WASHINGTON – NAFCU directors yesterday rejected the latest CUNA bid to merge the two credit union trade associations, saying NAFCU's 800 members overwhelmingly prefer independence.

"Our members have been very clear in their desire to keep NAFCU as a separate organization with direct membership focused on the federal charter," said NAFCU Chairman Brad Beal, during the first day of the group’s annual Congressional Caucus.

"That won’t happen," said Michael Lussier, another NAFCU board member. "Our board will not merge with CUNA. It’s been discussed and dismissed as an issue."

Beal, the president of Nevada FCU, said the NAFCU board has discussed CUNA overtures "repeatedly," the most recent time last year, and rejected the idea of a combination of the two credit union groups.

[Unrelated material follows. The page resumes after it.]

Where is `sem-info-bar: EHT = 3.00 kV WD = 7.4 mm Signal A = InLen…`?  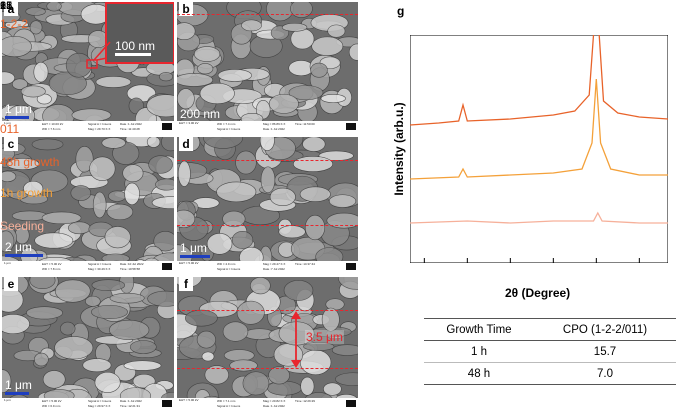
sem-info-bar: EHT = 3.00 kV WD = 7.4 mm Signal A = InLen… is located at coordinates (268, 127).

CUNA President Dan Mica has called for a merger of the two trade associations on a number of occasions, most recent last month when he said it was one of his final priority items before he exits CUNA. "I'm going to say this, and I know it's going to get me into trouble, but I hope that credit unions will take this as an opportunity to bring CUNA and NAFCU together," Mica told The Credit Union Journal. "Credit unions have spent hundreds of millions of dollars in order to have a separate voice and a separate trade association."

Several attendees to NAFCU’s conference noted the disparity in the financial conditions of the two associations would pose an impediment to a merger.

CUNA has lost almost $14 million in the past two years, $8 million in 2008, and its net worth has fallen below that of the far smaller NAFCU, which remains in the black, which doubled its net income last year to $397,000. Over the past two years CUNA’s net assets, which is equivalent to net worth, fell from more than $15 million to $2.7 million, while NAFCU’s have increased to $8.7 million.